#### Data to process
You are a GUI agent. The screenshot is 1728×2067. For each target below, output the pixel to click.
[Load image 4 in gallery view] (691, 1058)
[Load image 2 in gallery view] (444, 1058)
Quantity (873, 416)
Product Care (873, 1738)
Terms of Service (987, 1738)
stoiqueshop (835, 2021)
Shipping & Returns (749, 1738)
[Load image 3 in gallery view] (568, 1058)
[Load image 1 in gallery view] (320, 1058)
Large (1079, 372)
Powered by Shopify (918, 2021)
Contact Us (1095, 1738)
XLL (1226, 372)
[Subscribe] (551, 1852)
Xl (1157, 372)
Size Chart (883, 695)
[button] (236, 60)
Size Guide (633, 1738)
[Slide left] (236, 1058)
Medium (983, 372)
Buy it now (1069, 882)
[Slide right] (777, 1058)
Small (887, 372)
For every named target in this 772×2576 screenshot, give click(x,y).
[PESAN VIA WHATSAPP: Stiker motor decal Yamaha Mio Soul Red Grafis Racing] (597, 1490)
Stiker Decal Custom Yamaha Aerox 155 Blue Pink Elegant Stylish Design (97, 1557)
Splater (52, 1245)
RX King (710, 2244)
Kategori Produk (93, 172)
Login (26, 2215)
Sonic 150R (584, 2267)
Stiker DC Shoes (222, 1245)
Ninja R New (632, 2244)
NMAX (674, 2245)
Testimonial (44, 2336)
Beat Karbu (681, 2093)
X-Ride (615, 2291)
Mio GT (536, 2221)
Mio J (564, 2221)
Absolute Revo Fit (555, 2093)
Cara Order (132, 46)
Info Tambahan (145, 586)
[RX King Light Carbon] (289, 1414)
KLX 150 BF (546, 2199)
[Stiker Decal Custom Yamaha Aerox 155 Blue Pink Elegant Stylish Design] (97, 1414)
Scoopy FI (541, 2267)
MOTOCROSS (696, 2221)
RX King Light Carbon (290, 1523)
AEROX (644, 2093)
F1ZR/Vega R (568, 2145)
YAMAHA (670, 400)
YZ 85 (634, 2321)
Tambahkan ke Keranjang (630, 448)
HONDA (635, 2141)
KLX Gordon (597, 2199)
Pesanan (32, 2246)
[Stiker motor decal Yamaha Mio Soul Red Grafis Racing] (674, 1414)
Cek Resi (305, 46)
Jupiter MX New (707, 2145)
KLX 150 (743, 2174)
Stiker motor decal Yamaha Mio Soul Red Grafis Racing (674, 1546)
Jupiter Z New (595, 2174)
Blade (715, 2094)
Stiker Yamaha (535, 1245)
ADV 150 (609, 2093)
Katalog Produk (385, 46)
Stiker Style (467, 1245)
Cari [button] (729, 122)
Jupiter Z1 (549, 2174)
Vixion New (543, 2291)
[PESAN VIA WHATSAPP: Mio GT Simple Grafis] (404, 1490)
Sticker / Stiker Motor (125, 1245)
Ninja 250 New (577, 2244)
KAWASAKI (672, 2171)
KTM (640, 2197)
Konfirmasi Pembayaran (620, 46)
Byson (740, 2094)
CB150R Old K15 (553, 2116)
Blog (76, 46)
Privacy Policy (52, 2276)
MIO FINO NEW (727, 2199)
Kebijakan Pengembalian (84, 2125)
########
List each line of the entries that holds the string "Pink".

_Problem solution_:
Stiker Decal Custom Yamaha Aerox 155 Blue Pink Elegant Stylish Design (97, 1557)
[Stiker Decal Custom Yamaha Aerox 155 Blue Pink Elegant Stylish Design] (97, 1414)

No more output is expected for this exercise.